═════ THE INPUT ═════

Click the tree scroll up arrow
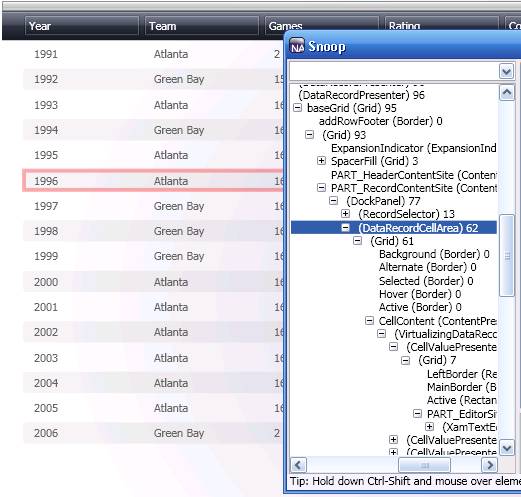 click(507, 93)
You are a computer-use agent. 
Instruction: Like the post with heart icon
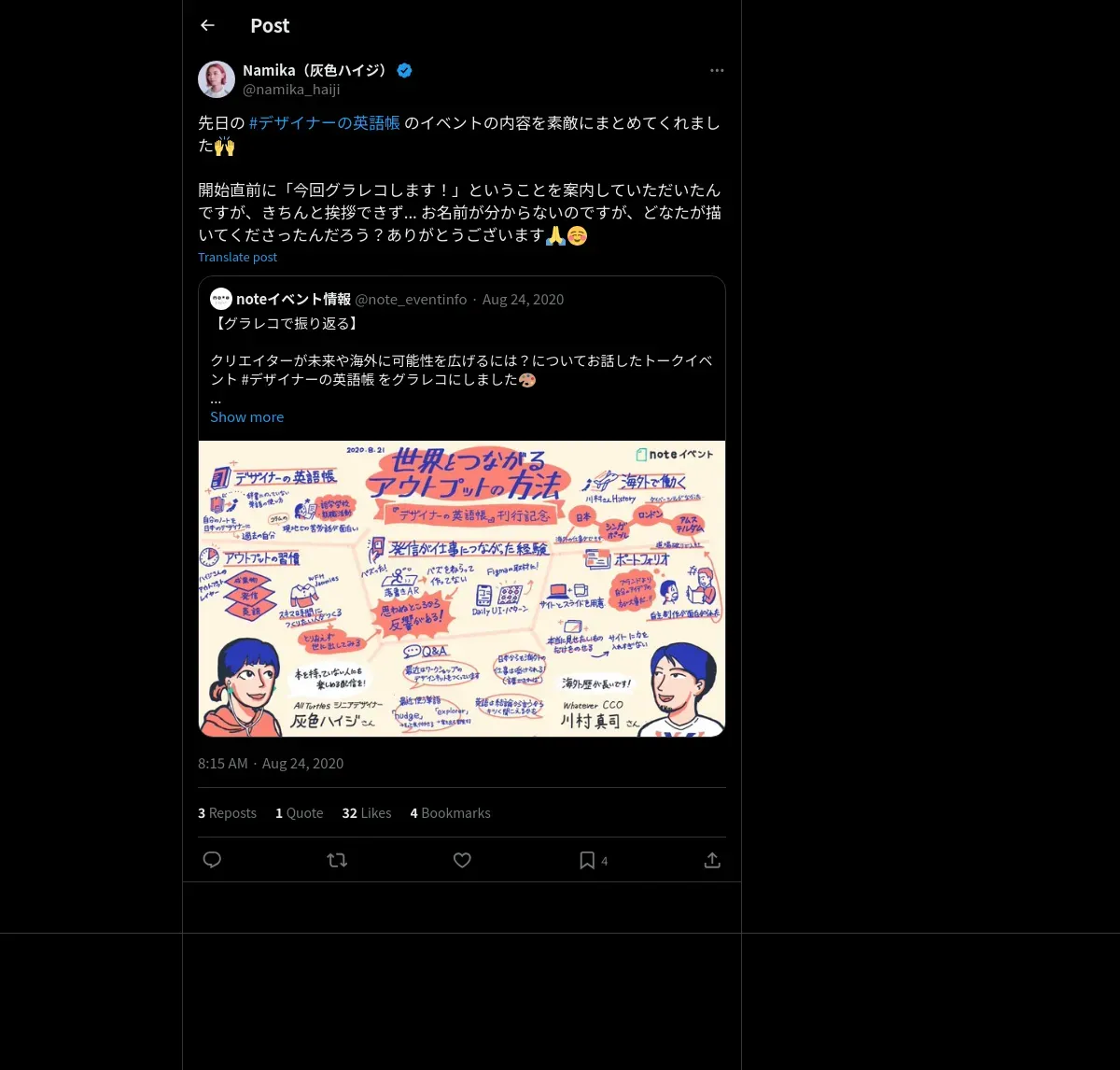coord(462,860)
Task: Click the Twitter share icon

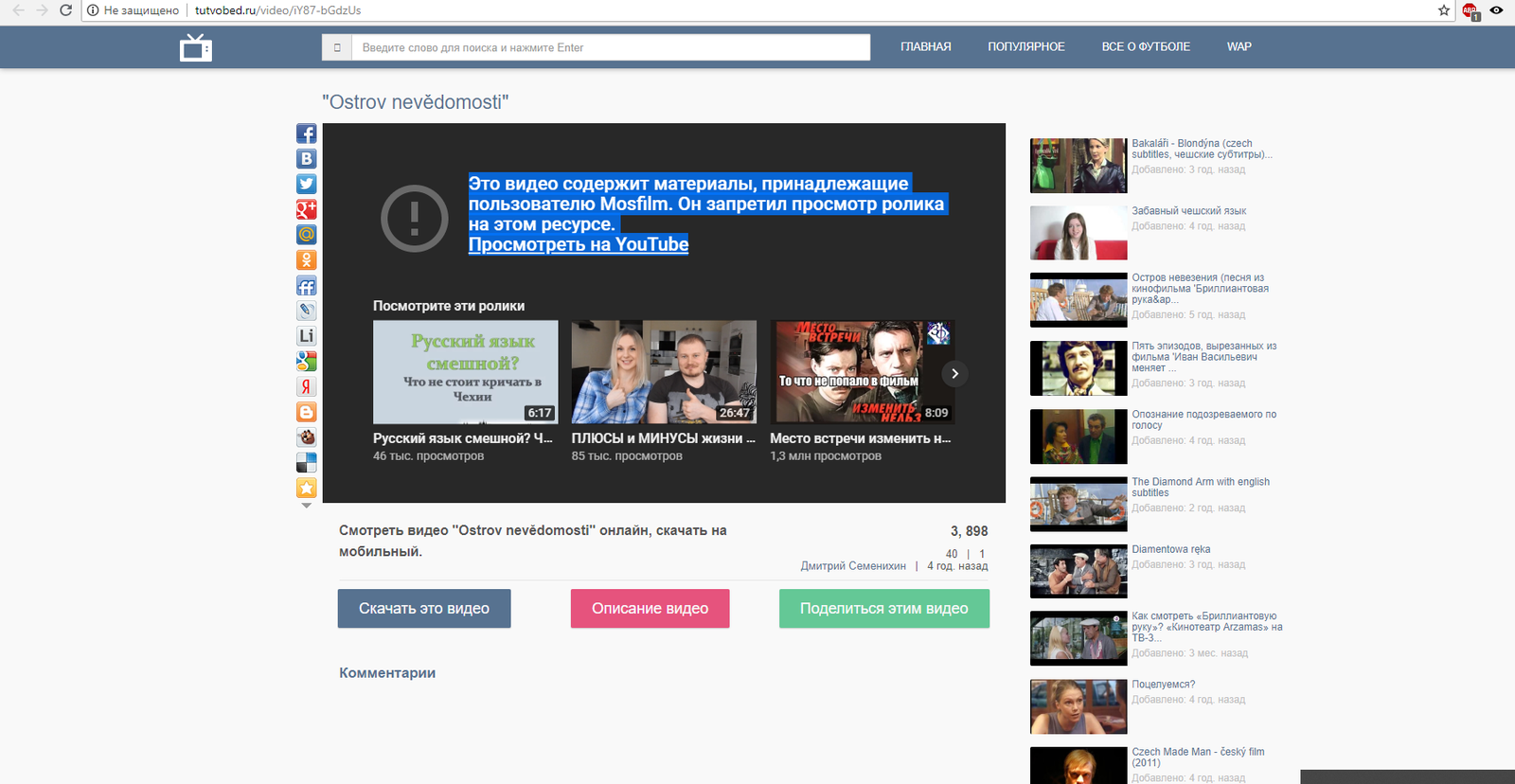Action: point(306,184)
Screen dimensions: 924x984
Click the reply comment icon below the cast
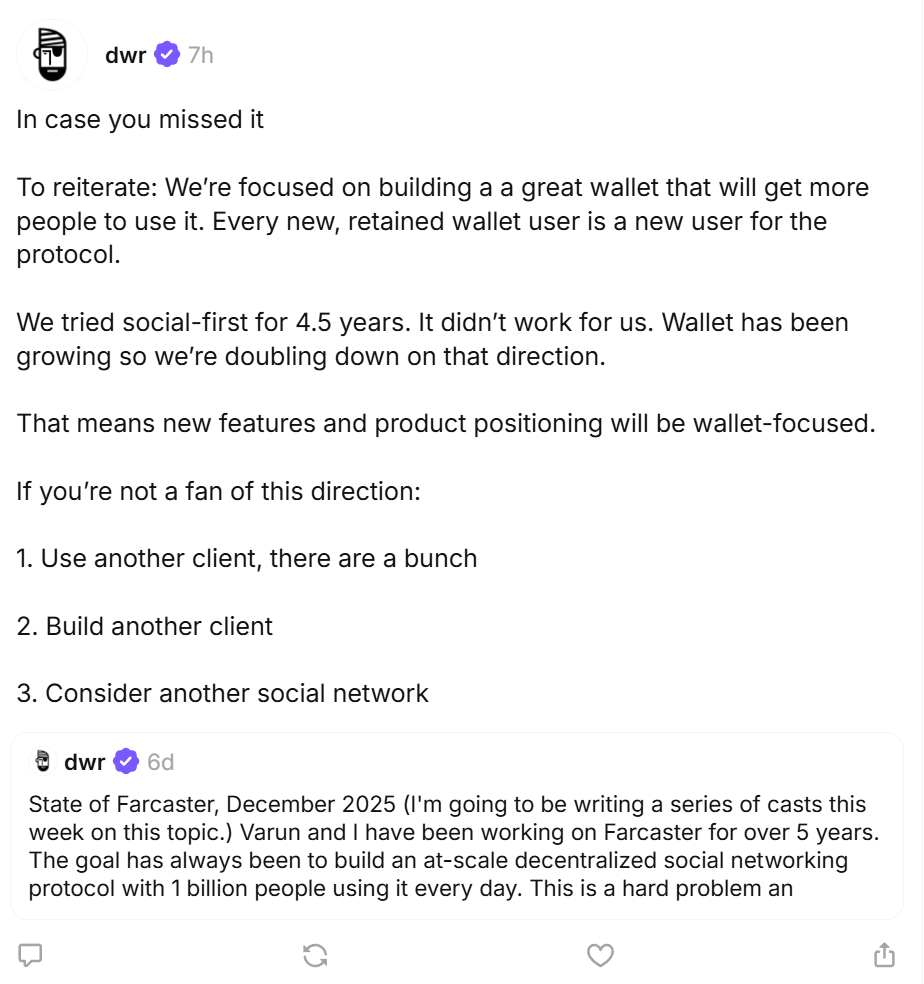31,955
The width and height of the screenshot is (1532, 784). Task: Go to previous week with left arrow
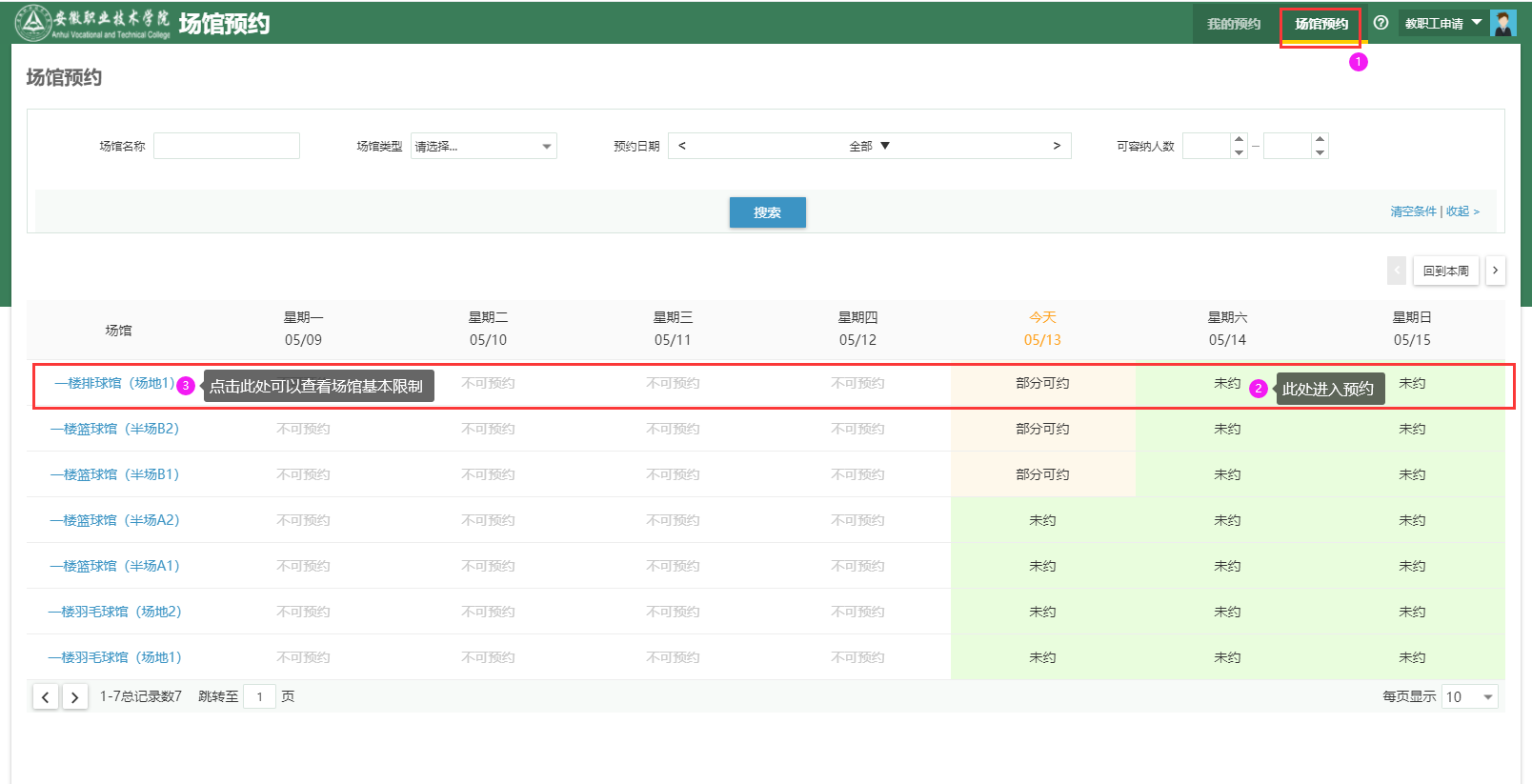coord(1397,271)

═════

TASK INSTRUCTIONS:
What is needed is a word-for-word copy of the lines from the one containing "The width and" through the final line of the records above, both included, with the pictures left out.

EXERCISE OUTPUT:
The width and height of the screenshot is (1532, 784). Task: Go to previous week with left arrow
coord(1397,271)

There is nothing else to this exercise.